It's an oddly 3D appearance that I quite like.


----------



## Izzy434 (Mar 10, 2017)

The first photo looks like maybe when the board was stacked to dry that the "stickers" or spacers that are placed between the boards, like maybe there was some from one side and some from the other side and they overlapped above your board….maybe.


----------



## kennyz11 (Mar 10, 2017)

I sent these pics to my supplier, and he told me that he had a few more walnut slabs that carried the same characteristics as mine. He agrees with most of these posts, and that this feature is both rare and desired. 
Thanks everyone for all your info!


----------



## mmwood_1 (Oct 24, 2007)

Izzy434 said:


> The first photo looks like maybe when the board was stacked to dry that the "stickers" or spacers that are placed between the boards, like maybe there was some from one side and some from the other side and they overlapped above your board….maybe.


Sticker stain, as it is called, is usually pretty easy to distinguish from natural color variations. On this particular piece, there are a couple of clues to consider. First and foremost, the color darkened streaks appear only at intersection with knots. Big clue right there. 

With stickers, I have never seen a sawyer place his stickers at such odd angles and spacings. Not impossible, but highly improbable. They are nearly always placed perpendicular to the boards, and spaced somewhat evenly down the length. 

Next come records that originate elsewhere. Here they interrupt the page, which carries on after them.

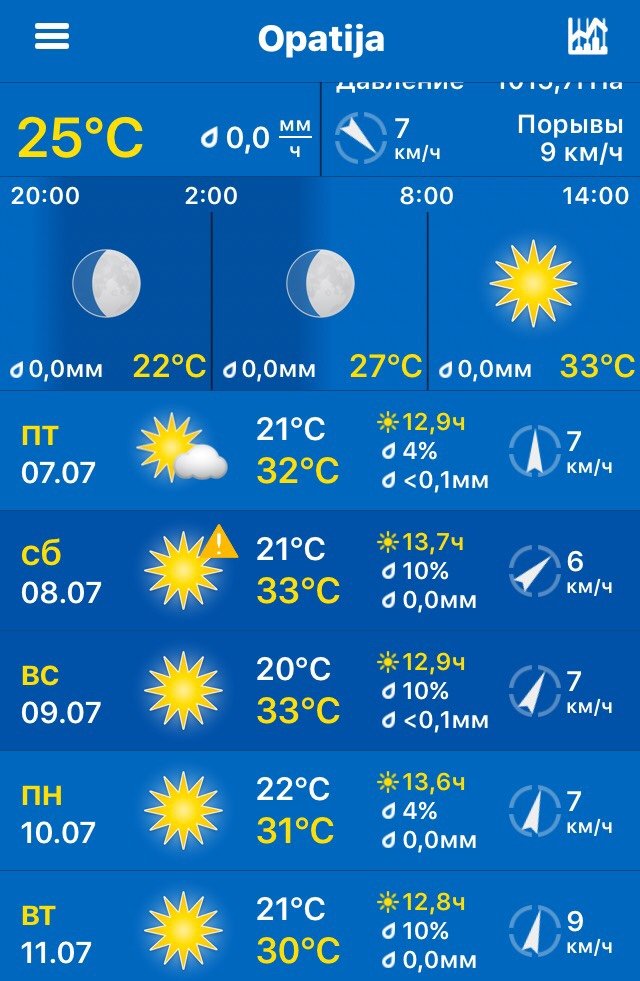Select the пн 10.07 forecast row

point(320,811)
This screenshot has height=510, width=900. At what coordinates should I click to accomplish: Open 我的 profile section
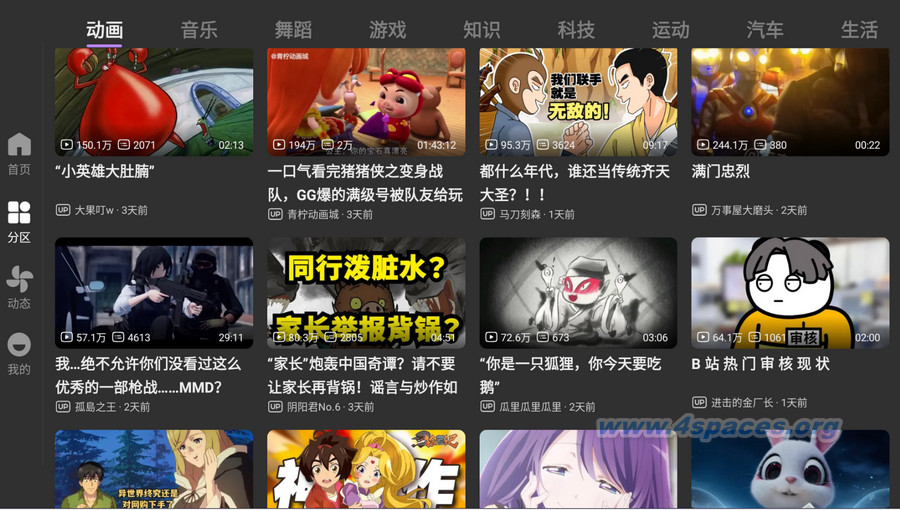point(19,354)
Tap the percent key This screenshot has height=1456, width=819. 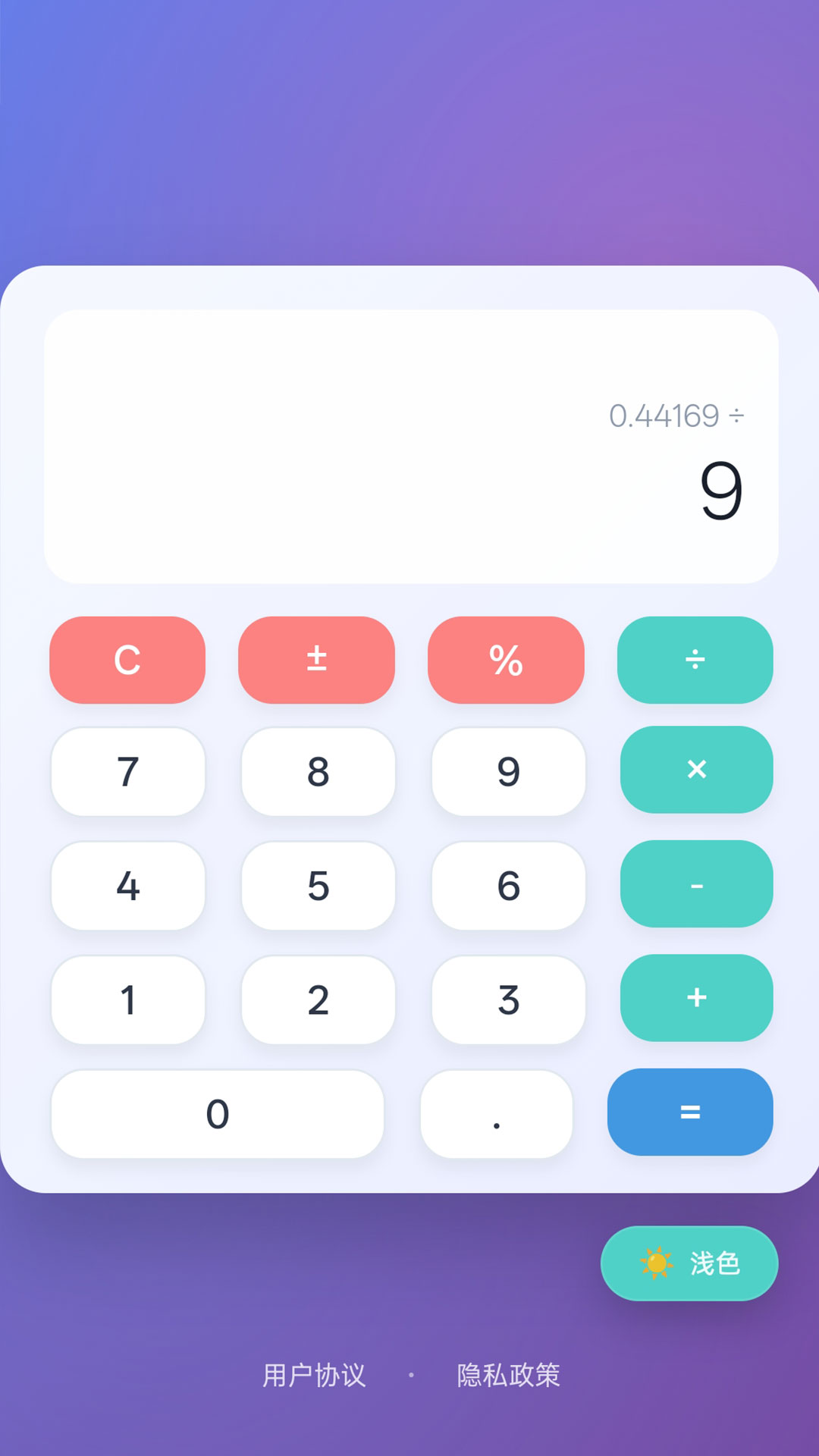pos(506,660)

And then there is shape. I have encountered a good deal of sticker stained hardwood over the years and by and large, you can discern the shape and size of the slat of wood that had been there.


----------



## kennyz11 (Mar 10, 2017)

I considered that too, and I am glad to hear that is not the cause.
Thanks, Mark!


----------



## mmwood_1 (Oct 24, 2007)

Actually, I just looked more closely at your pictures and realized that they do not occur exclusively at knots. My apologies. Many are, but some are not. That's just my poor vision on the computer screen, but the figure in the grain was readily apparent and I did not study it closely. Oh well.


----------